The flask was shaken manually for 1 min and then transferred to a 1 litre capacity cylinder (432 mm height) to settle for 1 day. The supernatant was collected from the mid-depth of cylinder and the residual arsenic was measured. The removal of AS (III) was determined from the difference between AS (III) added and the measured residual.

Results of this test showed that as Fe removal becomes less sensitive to initial AS (III) between 1.6-2.8, AS/Fe ratio in the range of 0.4-0.7 and 0.15 removal density. However, further increase of AS/Fe ratio lead to higher removals. In this type of test, the removal depends on a series of mechanisms (interaction between Fe and AS influenced by molecular diffusion, floe formation by shaking and solid liquid separation by sedimentation.
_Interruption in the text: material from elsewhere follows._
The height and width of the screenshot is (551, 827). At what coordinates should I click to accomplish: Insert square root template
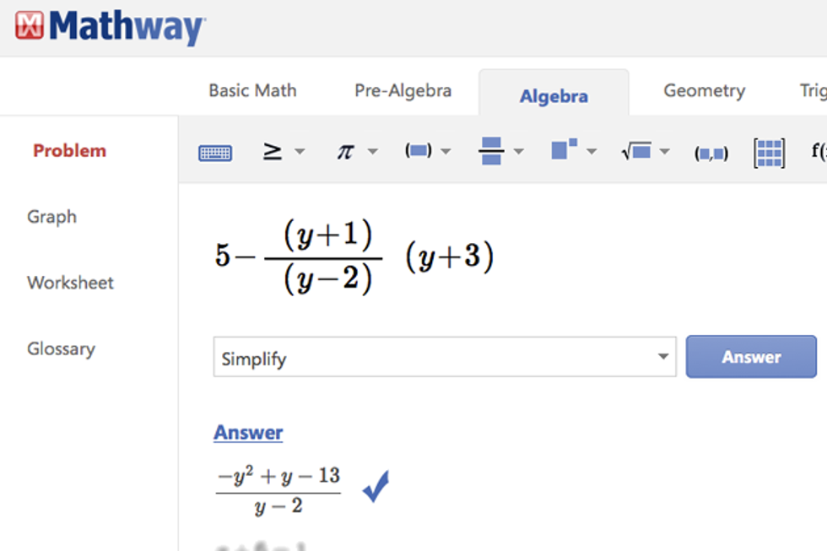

Figures 3 and 4 shows combination of processes for arsenic removal in comparison of absorption data from Pierce and Moore [7] study with similar conditions.

environmental-sciences-arsenic-removal

Figure 3: A comparison of arsenic removal density as a function of residual arsenic concentration by adsorption coprecipitation and sedimentation with PCl3 at pH 7.5 and adsorption onto performed Fe(OH)3 at pH 7.0 for initial AS(III) concentration of 0.05-1.0 mg/l and contact time 24 h.

Figure 3 showed remarkable similarity between removal and absorption in the domain AS (mg)/Fe (g) < 60. Higher level of removal (about 130 mg AS (III)/g Fe) are achieved by the co precipitation sedimentation techniques.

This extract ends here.